▶ What the task asks: Reproduce exactly the lines from the one containing "Task: Click the Issued Oct 2024 date" through the end of the entries, including both. Drop the pictures.

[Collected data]
•••
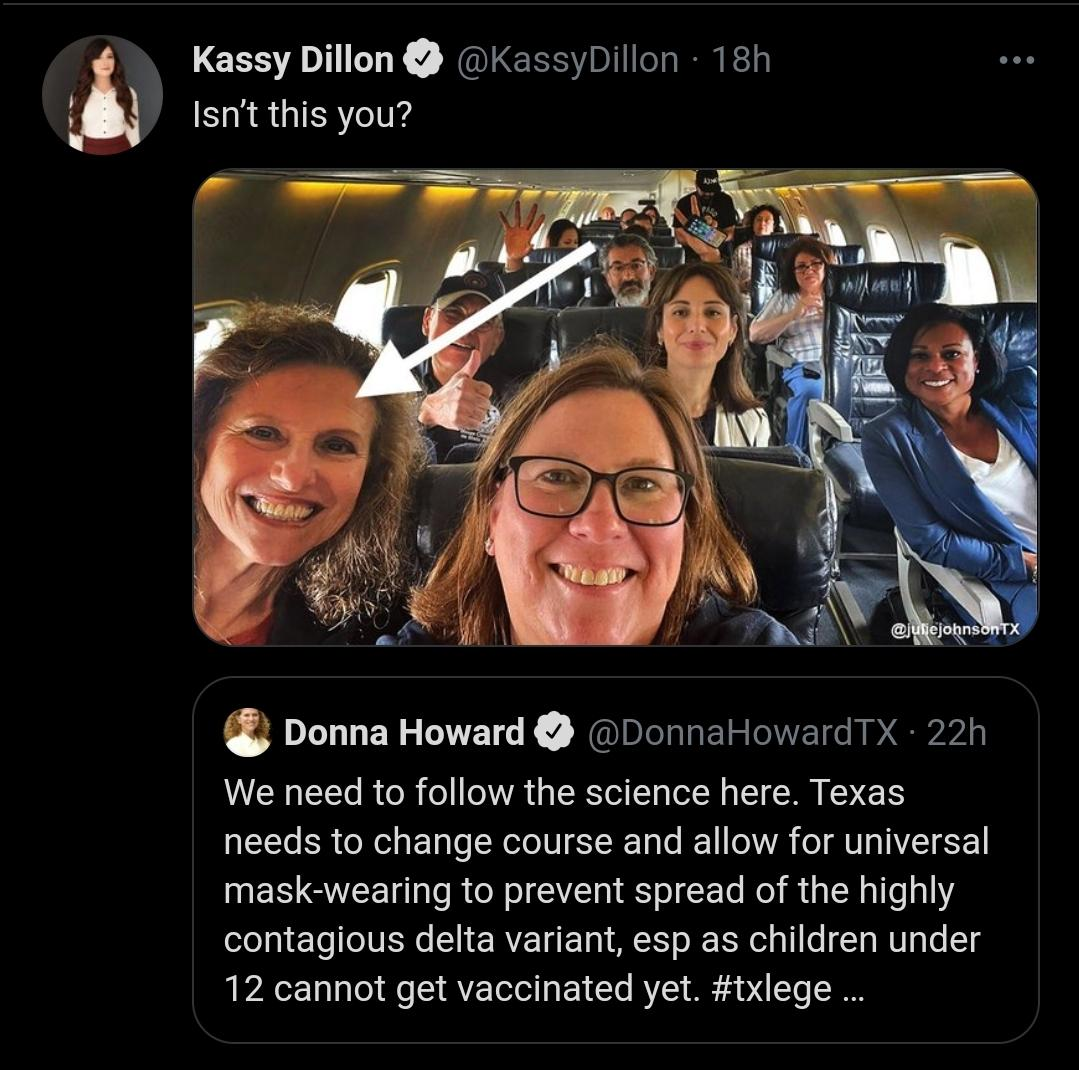
Task: Click the 22h quoted tweet timestamp
Action: tap(956, 733)
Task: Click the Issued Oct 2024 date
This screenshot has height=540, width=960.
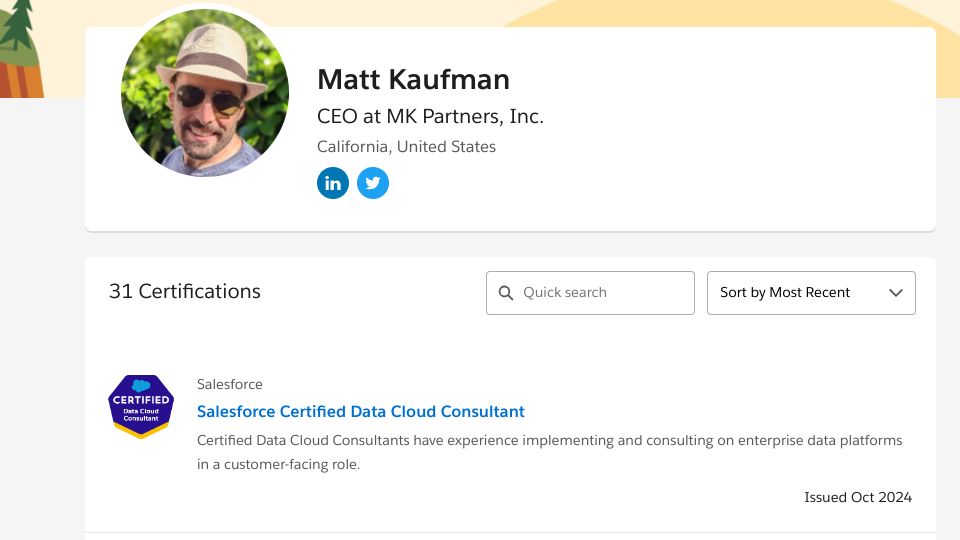Action: pos(858,497)
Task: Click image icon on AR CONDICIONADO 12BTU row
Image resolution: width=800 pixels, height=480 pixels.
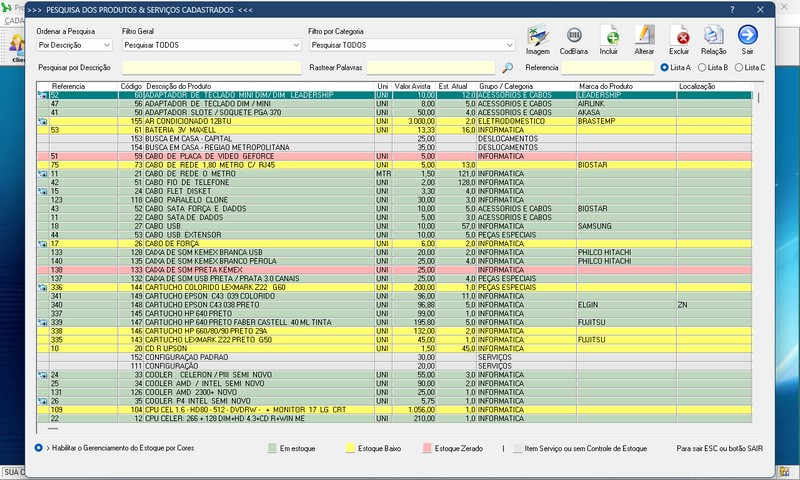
•••
▶ Result for this task:
Task: Click the Issued Oct 2024 date
This screenshot has height=540, width=960.
Action: pos(858,497)
Task: Click image icon on AR CONDICIONADO 12BTU row
Image resolution: width=800 pixels, height=480 pixels.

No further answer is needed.